# Lagrousome is another year older!



## Ghostess (Aug 21, 2005)

Happy Birthday!!!!!!!!!!!!!!!


----------



## ScareShack (May 26, 2006)

Have a Happy Birthday!


----------



## perdidoman (Dec 2, 2007)

Happy B-Day : )


----------



## scareme (Aug 29, 2006)

Happy Birthday to you!
Happy Birthday to you!
Happy Birthday dear Lagrousome!
Happy Birthday to you!


----------



## Lotus (Nov 12, 2004)

Happy Birthday


----------



## pyro (Oct 7, 2006)

happy birthday


----------



## Hauntiholik (May 17, 2006)

Happy birthday Lagrousome!


----------



## turtle2778 (Jul 9, 2006)

So ur what now 83?? LOL!! Happy birthday Honey!! I hope its a great one!!


----------



## Adam I (Jun 16, 2007)

Happy Birthday


----------



## rip86 (Jan 11, 2008)

.....Another year older, and deeper in debt......

Happy Birthday


----------



## Frighteners Entertainment (Jan 24, 2006)

Happy Birthday LG, may it be awesome!


----------



## heresjohnny (Feb 15, 2006)

Happy Birthday!


----------



## slimy (Jul 12, 2006)

happy birthday


----------



## DeadSpider (Feb 3, 2006)

Happy Bday!!!!!!!


----------



## playfx (Mar 10, 2007)

Happy Birthday!!


----------



## Lagrousome (Apr 12, 2007)

Thank you everybody! It was a good birthday! I must admit, the best gifts were the handmade birthday cards from my kids!!!!!


----------



## Death's Door (Mar 22, 2006)

Happy belated birthday wishes to ya Lagrousome!!!!


----------



## slightlymad (May 25, 2006)

Happy Horror Day


----------

▶ [GIVEN RECORDS]
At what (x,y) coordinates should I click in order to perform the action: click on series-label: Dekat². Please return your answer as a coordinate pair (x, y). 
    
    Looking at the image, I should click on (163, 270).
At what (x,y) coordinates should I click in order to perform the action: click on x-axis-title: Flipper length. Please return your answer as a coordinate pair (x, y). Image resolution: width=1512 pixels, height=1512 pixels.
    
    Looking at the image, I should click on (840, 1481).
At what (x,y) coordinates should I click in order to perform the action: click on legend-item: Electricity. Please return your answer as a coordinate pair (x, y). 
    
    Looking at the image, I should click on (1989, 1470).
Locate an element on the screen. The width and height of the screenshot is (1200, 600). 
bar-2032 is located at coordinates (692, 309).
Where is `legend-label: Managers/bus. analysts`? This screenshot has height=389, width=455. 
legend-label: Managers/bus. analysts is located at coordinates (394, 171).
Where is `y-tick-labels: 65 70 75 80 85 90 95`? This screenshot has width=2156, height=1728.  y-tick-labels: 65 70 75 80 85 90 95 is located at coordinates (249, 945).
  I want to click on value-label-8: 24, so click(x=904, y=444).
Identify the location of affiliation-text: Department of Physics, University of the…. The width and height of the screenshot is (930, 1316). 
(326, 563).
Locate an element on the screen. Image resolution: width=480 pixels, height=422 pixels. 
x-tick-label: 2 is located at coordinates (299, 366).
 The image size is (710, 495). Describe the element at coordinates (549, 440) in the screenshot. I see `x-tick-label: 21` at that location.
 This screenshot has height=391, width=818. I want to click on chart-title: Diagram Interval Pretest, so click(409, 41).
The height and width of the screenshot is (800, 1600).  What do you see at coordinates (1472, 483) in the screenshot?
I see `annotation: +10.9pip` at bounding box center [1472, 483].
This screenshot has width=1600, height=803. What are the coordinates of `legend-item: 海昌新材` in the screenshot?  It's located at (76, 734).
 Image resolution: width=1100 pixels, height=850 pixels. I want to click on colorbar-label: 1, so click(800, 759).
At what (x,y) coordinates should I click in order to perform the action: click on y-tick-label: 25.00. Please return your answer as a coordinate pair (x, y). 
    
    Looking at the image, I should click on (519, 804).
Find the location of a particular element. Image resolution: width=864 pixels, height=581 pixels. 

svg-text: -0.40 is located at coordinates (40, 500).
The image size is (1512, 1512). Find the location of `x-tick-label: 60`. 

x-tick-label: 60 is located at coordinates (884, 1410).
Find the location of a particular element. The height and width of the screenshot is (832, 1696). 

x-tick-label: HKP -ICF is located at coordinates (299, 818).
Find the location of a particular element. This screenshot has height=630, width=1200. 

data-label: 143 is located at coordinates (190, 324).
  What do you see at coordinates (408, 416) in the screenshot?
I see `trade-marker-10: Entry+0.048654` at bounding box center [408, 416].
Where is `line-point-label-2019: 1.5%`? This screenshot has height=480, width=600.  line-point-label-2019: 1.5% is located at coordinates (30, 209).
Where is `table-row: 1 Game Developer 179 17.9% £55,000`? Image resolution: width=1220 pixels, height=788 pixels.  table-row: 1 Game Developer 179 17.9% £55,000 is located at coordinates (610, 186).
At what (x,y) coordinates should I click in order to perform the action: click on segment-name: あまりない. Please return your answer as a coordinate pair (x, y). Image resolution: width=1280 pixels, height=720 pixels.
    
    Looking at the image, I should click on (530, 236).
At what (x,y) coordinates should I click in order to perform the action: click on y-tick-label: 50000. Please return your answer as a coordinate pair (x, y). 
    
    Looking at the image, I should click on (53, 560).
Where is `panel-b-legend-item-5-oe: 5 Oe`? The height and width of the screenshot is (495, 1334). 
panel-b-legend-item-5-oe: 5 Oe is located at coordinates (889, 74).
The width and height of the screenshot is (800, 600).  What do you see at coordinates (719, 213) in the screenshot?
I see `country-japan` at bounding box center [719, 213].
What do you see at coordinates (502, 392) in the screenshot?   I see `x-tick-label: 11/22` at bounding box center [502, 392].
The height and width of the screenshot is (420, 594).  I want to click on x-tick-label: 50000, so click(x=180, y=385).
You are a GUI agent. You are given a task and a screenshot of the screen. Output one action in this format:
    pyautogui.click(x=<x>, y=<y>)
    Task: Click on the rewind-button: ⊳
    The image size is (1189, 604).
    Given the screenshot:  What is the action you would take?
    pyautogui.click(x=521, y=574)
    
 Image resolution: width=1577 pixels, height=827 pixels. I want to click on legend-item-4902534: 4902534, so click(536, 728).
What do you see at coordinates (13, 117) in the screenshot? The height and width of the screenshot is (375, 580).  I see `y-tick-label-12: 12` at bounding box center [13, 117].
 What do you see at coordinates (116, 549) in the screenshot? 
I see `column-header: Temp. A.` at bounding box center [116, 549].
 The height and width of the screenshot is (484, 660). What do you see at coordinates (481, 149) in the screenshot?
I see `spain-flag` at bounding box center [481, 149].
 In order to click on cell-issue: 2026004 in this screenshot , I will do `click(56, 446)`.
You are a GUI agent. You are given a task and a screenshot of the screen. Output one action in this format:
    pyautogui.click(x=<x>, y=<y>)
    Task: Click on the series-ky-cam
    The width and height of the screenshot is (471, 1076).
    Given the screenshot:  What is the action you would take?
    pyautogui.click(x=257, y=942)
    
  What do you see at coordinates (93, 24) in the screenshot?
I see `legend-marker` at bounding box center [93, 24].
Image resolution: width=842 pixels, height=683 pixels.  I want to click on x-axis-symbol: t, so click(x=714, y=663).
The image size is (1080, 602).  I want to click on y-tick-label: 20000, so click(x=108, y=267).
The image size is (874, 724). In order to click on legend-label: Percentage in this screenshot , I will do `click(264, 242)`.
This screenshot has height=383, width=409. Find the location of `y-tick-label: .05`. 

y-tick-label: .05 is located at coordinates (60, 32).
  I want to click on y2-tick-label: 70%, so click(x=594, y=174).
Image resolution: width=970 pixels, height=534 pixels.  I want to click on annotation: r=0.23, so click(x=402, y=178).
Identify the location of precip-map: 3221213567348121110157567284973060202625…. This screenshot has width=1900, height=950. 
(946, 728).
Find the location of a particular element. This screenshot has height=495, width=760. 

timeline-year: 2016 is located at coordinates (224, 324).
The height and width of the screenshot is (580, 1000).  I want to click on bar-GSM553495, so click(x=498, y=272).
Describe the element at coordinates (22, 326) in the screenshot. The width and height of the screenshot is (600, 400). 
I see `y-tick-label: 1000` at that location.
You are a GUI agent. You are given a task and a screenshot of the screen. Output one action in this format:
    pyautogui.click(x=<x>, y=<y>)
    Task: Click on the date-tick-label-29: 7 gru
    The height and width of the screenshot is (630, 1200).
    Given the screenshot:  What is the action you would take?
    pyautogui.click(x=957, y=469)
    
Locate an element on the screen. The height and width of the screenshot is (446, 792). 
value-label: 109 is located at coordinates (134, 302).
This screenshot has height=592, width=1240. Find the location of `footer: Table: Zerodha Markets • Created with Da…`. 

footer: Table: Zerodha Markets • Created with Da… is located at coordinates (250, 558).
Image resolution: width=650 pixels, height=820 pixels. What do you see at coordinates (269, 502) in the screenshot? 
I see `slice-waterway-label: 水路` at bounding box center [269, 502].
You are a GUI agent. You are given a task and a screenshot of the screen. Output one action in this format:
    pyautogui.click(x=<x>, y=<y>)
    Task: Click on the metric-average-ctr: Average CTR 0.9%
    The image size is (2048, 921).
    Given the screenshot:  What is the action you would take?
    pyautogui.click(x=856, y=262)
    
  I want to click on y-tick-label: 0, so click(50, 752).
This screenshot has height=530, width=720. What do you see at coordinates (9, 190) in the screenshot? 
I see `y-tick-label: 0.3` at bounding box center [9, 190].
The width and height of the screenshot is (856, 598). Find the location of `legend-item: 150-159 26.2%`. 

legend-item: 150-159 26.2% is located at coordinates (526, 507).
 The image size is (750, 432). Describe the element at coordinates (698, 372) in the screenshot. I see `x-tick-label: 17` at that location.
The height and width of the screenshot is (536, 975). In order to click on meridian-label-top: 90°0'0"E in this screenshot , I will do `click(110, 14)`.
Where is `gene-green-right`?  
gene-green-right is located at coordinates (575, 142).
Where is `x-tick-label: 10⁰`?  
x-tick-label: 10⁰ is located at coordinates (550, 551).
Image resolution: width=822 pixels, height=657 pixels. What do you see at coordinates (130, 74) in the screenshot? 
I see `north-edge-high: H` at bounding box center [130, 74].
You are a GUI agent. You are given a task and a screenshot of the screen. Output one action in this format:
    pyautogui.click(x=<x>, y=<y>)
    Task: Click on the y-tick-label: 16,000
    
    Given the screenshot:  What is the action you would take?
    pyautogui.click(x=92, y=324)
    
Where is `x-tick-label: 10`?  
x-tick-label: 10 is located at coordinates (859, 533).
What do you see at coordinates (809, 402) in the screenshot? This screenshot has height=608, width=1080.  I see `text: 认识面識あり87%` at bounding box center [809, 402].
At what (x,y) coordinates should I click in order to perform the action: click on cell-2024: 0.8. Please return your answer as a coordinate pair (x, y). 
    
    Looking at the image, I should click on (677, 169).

▶ [WORK INSTRUCTIONS]
a) Answer these questions about the birthday thread:
(i) According to Lagrousome, what were the best gifts?
(ii) What line does rip86 post before "Happy Birthday"?
(iii) What greeting does slightlymad give?
b) Rewrite the entries in the part that opens with the line containing "I want to click on y2-tick-label: 70%, so" and closes with the line containing "Image resolution: width=970", replacing "Image resolution" with "Screenshot size" and leaving everything else unchanged.
The forum thread and the entries were taken from unrelated sources.

▶ [COMPLETED EXERCISE]
a)
(i) The handmade birthday cards from Lagrousome's kids.
(ii) ".....Another year older, and deeper in debt......"
(iii) "Happy Horror Day"

b)
  I want to click on y2-tick-label: 70%, so click(x=594, y=174).
Screenshot size: width=970 pixels, height=534 pixels.  I want to click on annotation: r=0.23, so click(x=402, y=178).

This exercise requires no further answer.